[Start of Attachment]
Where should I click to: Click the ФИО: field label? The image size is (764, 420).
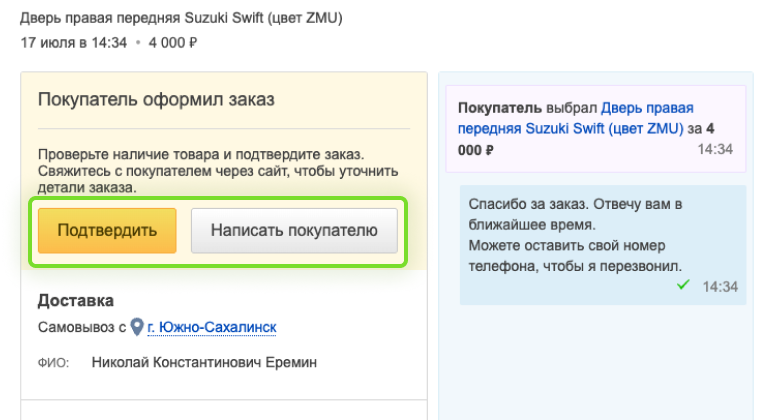(54, 363)
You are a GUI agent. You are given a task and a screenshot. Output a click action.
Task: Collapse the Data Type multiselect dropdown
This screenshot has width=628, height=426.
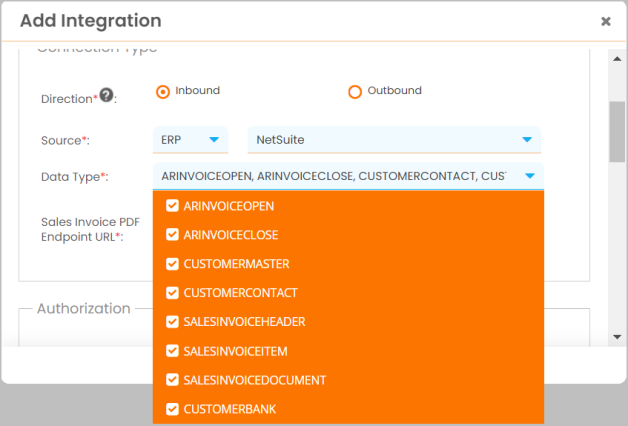[529, 176]
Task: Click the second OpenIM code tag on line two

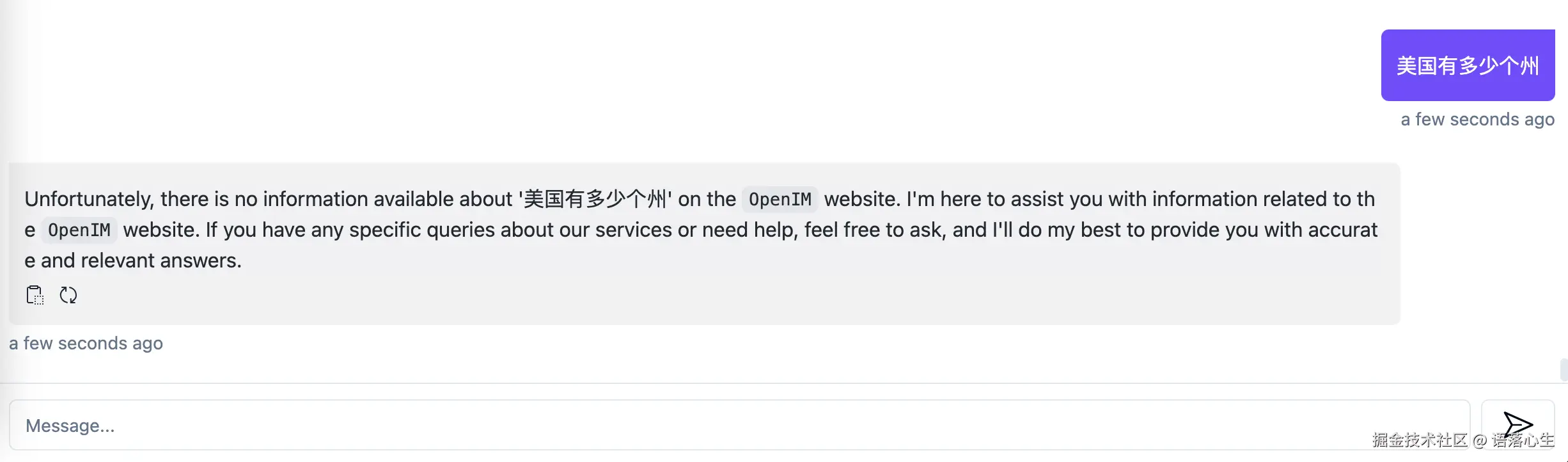Action: click(x=79, y=230)

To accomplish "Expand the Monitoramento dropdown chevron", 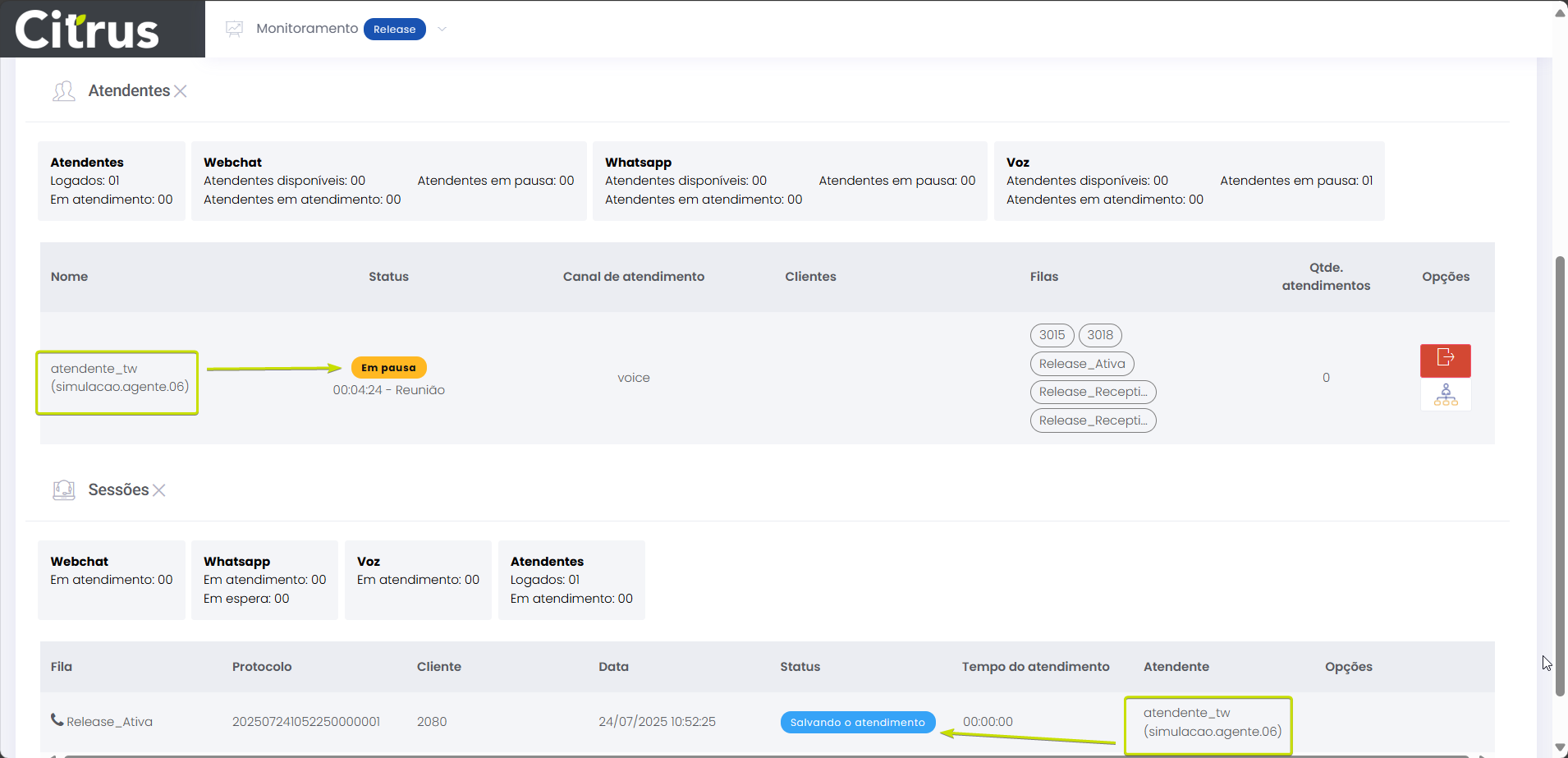I will pyautogui.click(x=442, y=29).
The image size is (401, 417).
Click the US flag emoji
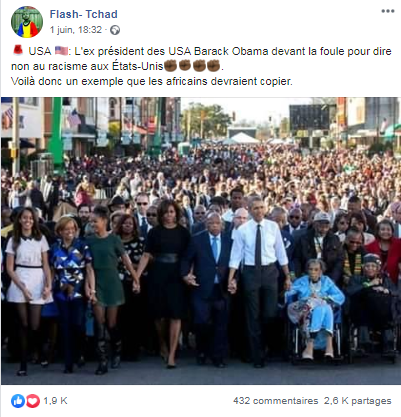[61, 51]
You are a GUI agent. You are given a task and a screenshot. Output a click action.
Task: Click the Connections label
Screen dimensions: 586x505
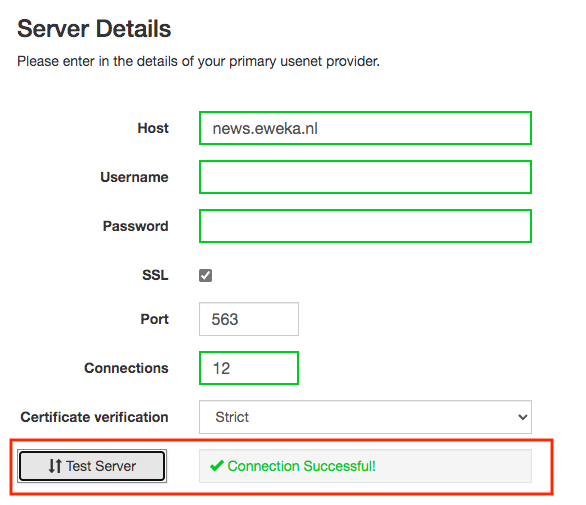click(126, 368)

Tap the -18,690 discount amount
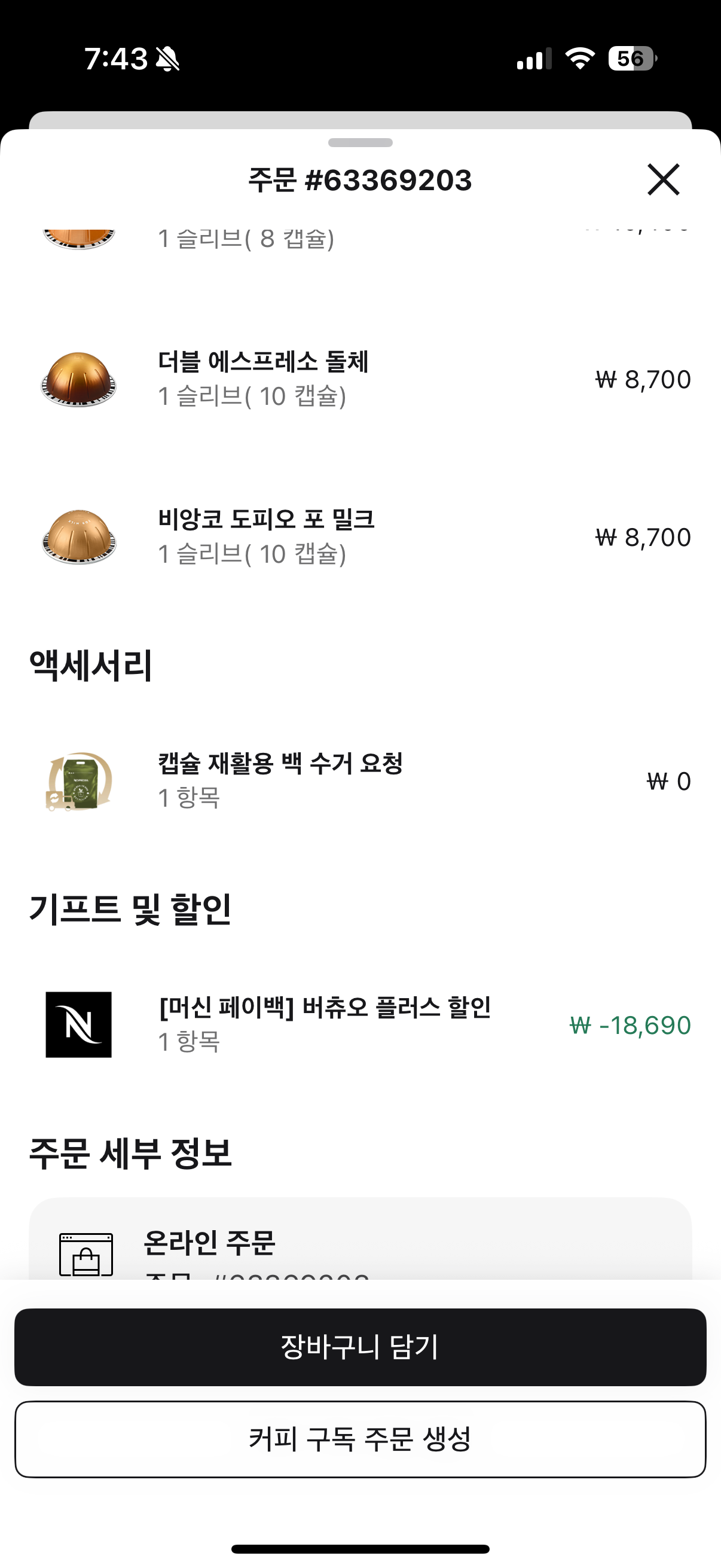630,1025
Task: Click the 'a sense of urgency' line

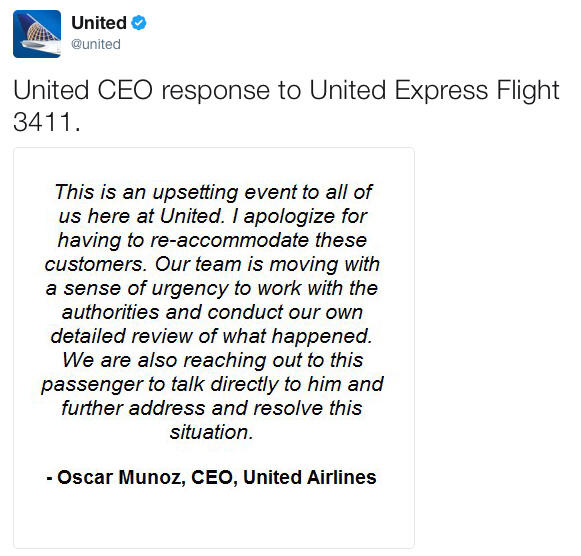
[End of Attachment]
* [What to produce]: Set the pictures aside and repeat only the lines from the one containing "Click the US flag emoji" through the last line of the entries above, exactly as they stand.

* [Response to the task]:
Click the US flag emoji
[61, 51]
You are a GUI agent. You are given a task and a screenshot. Output a click action.
Task: Click the Connections label
Screen dimensions: 586x505
click(126, 368)

Tap the -18,690 discount amount
630,1025
Task: Click the 'a sense of urgency' line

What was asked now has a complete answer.